Only, John had nothing to do with the draft of MASUKA.
A Case of Name-dropping?
John was contacted by people behind the draft law in the month of June to be a part of the committee. She agreed to take a look at the draft and comment on the same once something was put on paper. Shortly afterwards, she left for a holiday and was out of communication. Upon her return she found her name all over media as a member of the drafting committee for MASUKA.

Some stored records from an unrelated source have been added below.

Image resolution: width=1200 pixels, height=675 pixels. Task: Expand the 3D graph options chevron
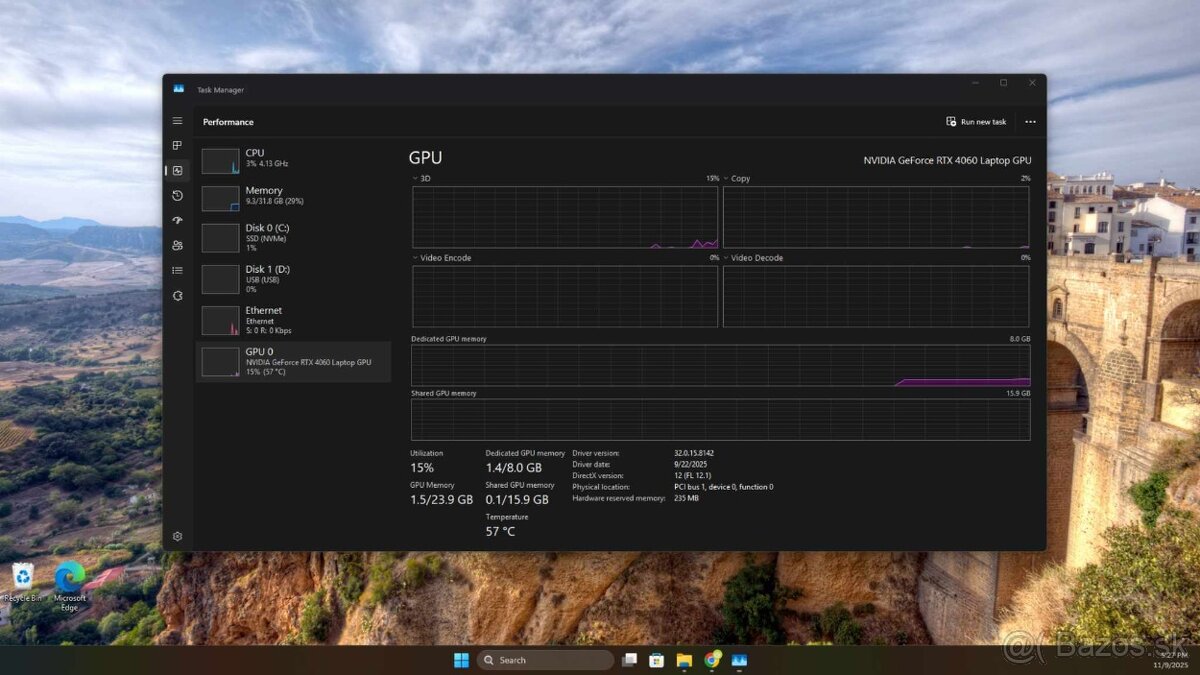point(414,178)
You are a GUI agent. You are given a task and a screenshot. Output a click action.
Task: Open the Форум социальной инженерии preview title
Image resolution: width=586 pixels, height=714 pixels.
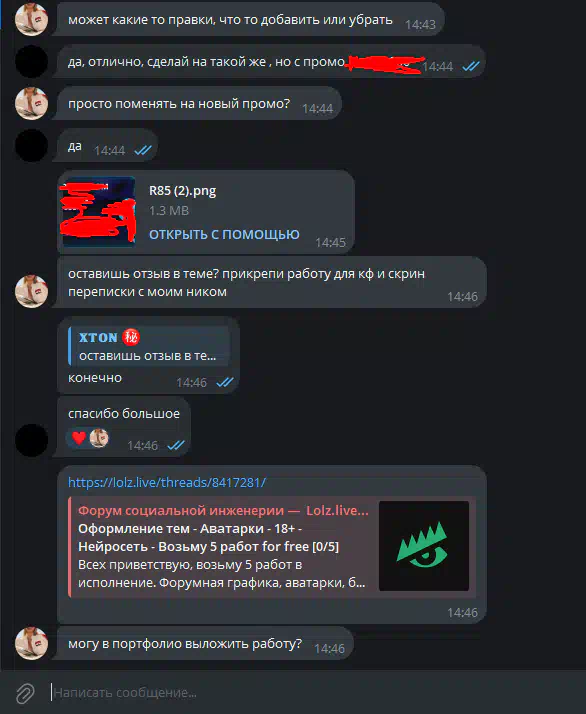[x=223, y=510]
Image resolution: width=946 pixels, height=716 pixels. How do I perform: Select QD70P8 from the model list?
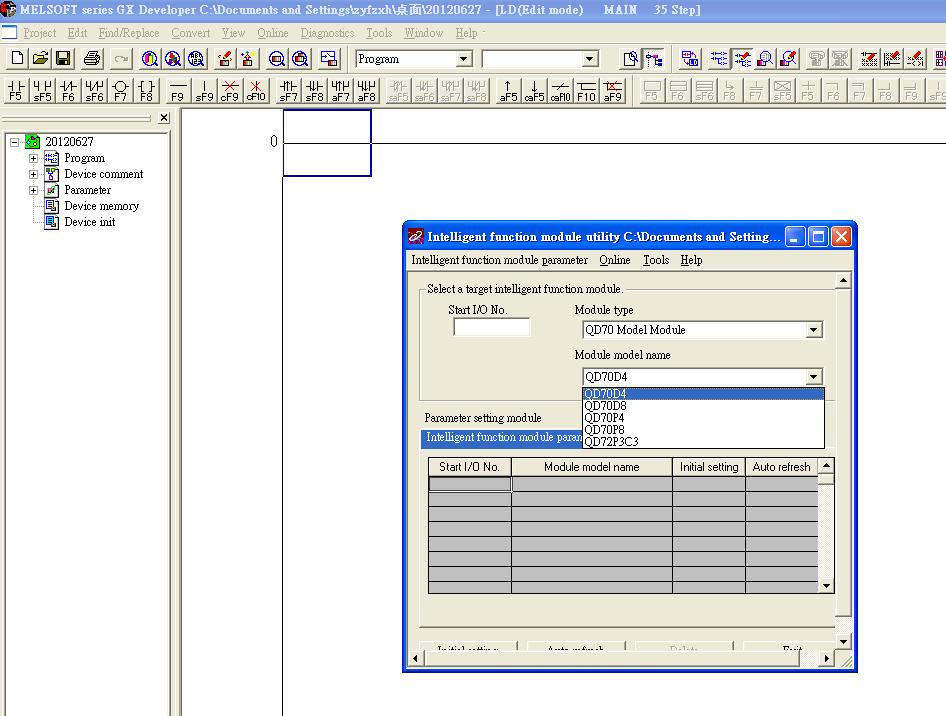604,430
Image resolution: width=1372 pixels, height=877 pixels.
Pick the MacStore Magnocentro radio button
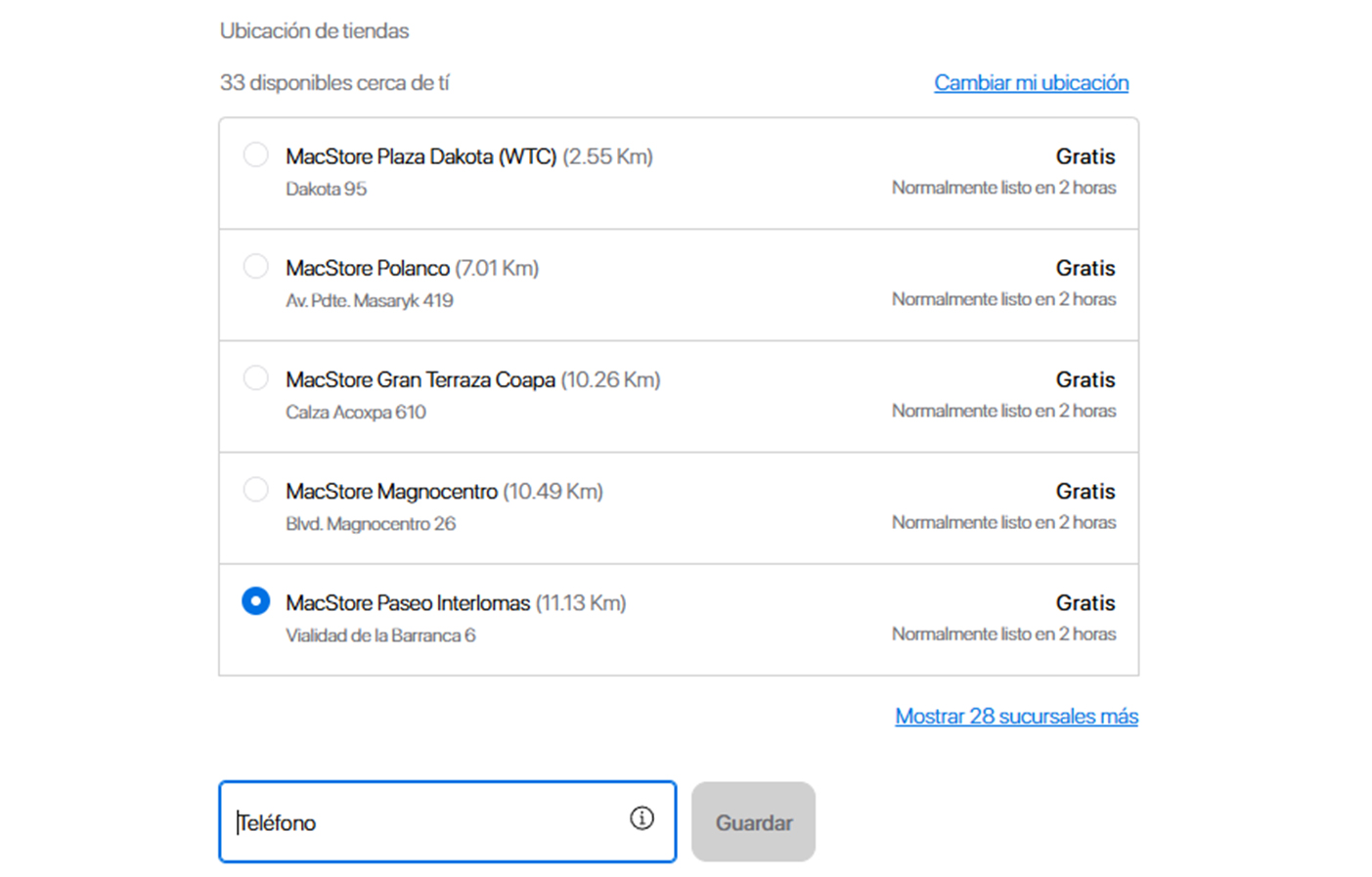click(255, 489)
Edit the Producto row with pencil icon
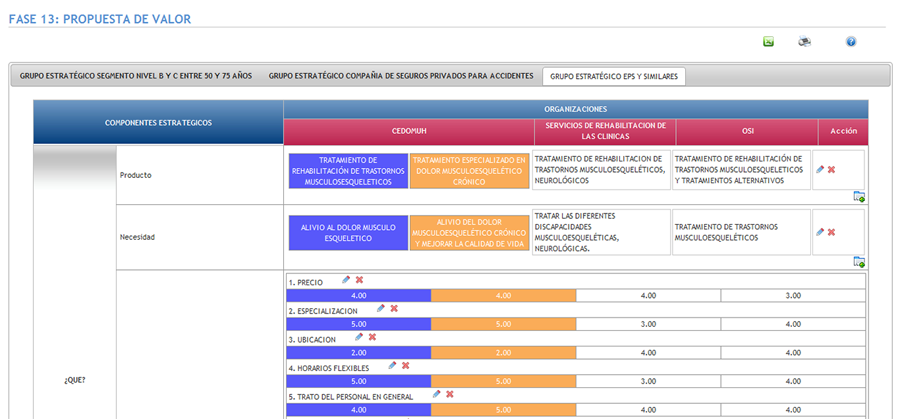Screen dimensions: 900x419 [x=820, y=170]
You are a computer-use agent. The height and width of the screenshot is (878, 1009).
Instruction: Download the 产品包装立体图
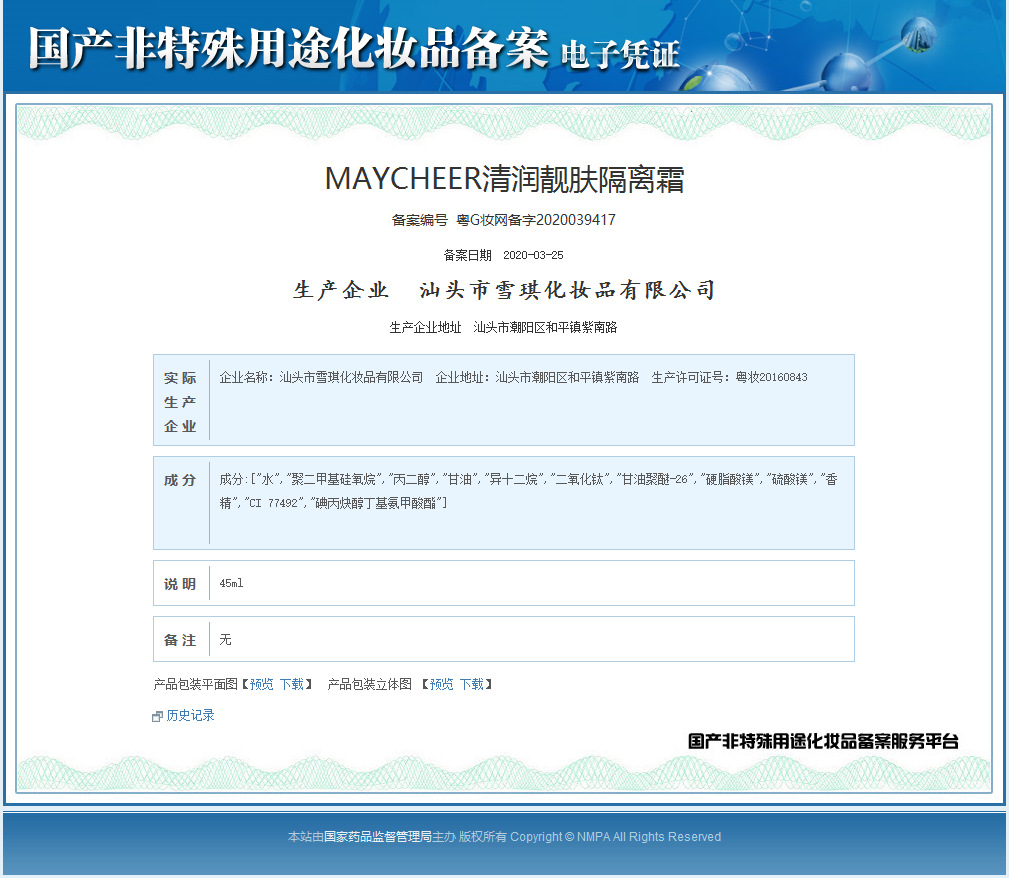tap(472, 684)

The draft of MASUKA, a new law proposed by the National Campaign Against Mob Lynching – founded by “youth leaders” Tehseen Poonawalla, Shehla Rashid, Kanhaiya Kumar and Jignesh Mewani - was released at the Constitution Club in New Delhi on 7 July. “I have fundamental disagreements with the draft,” says John. She spared no time in communicating the same to the committee and asked for her name to be taken off the list. However, by then a lot of civil society members had assumed she was behind the draft and reserved their criticisms, if any, in deference to her. One such Delhi-based activist admits, “People like me, who are not lawyers and respect Rebecca for her legal mettle, were hesitant to critique the draft.”
Do We Really Need MASUKA?
“I don’t think the existing provisions in the Indian Penal Code are inadequate. There are no gaps in the law. There is only a problem of implementation, as with everything else in India. Having more laws does more damage than good. For example, even the innocent bystanders could be defined as mob and charged for a crime they did not commit,” John shares. Upon being asked about the demand for defining lynching as a separate offence, John replies, “Even encounter killings are not defined in the IPC. Don’t they get dealt with?” John also opposes the demand for special courts and fast-tracking of trials. “These days every crime has become special. What is going to happen to the general cases, then?”
Why should a ‘non-special’ case of murder be pending in the court for more than a decade while that of a lynching gets fast-tracked? We don’t need such unnecessary hierarchies.Rebecca John, Lawyer
When she shared her concerns regarding the draft with some of the “youth leaders” behind the MASUKA campaign, they were “brushed aside with remarkable casualness.” John then wrote to Hegde, her colleague, and requested not to be associated with the draft. Finally, her name was taken off the drafting committee members’ list.
Disagreement does not mean dissent. It is possible to support the same cause while retaining one’s individual approach.Rebecca John, Lawyer
“We cannot trample upon the principles of democracy in our internal dealings while taking a public stand against authoritarianism,” she concludes.
Glorious by Association?
There are already some murmurs about how the MASUKA activists are piggybacking on the Not In My Name campaign. While the latter is a citizen-led protest, forbidding any political sloganeering or banner-waving, real or metaphorical, people like Tehseen and Shahzad Poonawalla wear their political affiliations on their sleeves.
The Not In My Name campaign has been successful in establishing itself as a credible platform for condemning sectarian violence through the core committee’s decision to stay strictly apolitical. Could the same be said about the MASUKA campaign?
Why The Haste?
The haste in announcing the draft has also been questioned. Apoorvanand, a Delhi University professor associated with the MASUKA campaign, also reportedly wanted a rigorous legal vetting of the draft before putting it out.
Side-lining such concerns, using social activism and professional credentials of public figures to serve their ends, and the hijacking of an organic, apolitical citizen-led movement engender suspicions about what the draft law really seeks to achieve.